■ **RECORDS SUPPLIED**:
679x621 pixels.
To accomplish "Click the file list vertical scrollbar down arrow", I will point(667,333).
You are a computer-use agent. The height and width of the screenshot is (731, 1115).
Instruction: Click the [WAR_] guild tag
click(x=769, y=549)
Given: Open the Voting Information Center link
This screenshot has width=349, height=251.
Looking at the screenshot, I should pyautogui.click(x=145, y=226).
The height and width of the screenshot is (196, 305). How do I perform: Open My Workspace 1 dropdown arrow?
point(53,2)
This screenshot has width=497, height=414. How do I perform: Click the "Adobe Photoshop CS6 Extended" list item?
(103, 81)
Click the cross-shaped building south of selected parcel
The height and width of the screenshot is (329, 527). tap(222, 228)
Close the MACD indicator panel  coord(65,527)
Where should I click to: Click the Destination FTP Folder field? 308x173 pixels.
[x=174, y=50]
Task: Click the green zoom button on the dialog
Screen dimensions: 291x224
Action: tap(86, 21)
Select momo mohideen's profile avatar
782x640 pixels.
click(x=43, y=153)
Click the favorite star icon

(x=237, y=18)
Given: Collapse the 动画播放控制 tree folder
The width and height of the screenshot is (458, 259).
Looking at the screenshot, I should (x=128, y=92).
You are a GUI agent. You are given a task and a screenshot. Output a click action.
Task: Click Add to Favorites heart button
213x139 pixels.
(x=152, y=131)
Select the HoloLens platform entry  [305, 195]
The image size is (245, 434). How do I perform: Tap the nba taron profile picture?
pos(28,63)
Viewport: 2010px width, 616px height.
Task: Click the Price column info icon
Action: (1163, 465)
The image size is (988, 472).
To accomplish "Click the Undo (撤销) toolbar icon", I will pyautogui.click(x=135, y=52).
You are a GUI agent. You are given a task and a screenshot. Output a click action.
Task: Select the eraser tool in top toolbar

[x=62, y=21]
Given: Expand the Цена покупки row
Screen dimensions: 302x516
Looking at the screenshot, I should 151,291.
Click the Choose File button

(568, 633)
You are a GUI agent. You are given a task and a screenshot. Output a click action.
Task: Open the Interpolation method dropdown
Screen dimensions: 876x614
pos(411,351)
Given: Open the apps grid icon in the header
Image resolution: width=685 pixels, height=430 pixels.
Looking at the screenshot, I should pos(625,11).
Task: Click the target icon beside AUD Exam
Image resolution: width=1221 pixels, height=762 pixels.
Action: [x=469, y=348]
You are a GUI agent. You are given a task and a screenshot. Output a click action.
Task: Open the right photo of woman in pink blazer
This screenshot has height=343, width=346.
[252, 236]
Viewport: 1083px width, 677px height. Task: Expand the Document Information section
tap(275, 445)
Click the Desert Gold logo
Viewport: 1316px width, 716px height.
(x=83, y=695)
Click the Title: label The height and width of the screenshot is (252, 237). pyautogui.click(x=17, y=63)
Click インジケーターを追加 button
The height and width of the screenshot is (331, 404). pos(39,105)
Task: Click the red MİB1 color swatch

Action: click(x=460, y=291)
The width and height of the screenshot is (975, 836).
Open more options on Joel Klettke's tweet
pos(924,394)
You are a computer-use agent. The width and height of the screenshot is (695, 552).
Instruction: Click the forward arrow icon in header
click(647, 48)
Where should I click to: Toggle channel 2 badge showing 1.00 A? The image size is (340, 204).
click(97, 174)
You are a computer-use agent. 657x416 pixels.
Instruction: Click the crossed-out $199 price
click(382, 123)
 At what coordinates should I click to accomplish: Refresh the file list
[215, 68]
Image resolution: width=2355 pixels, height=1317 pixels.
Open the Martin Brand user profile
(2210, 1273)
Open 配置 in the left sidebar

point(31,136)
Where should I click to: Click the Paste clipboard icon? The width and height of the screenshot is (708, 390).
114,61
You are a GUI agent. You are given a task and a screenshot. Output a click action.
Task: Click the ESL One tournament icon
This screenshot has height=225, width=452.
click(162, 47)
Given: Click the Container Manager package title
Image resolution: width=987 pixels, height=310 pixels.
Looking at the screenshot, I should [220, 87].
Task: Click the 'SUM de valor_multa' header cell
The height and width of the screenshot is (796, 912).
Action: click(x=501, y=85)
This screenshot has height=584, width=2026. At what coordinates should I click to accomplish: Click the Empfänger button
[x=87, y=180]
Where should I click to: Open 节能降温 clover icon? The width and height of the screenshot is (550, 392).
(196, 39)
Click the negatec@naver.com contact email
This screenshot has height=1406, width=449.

■ **EXERCISE DIRECTIONS**:
The lines to report are those in the material above that contain the word "will"; copy every one of them.

■ **TASK SOLUTION**:
To accomplish "Click the file list vertical scrollbar down arrow", I will point(667,333).
To accomplish "Click the Undo (撤销) toolbar icon", I will pyautogui.click(x=135, y=52).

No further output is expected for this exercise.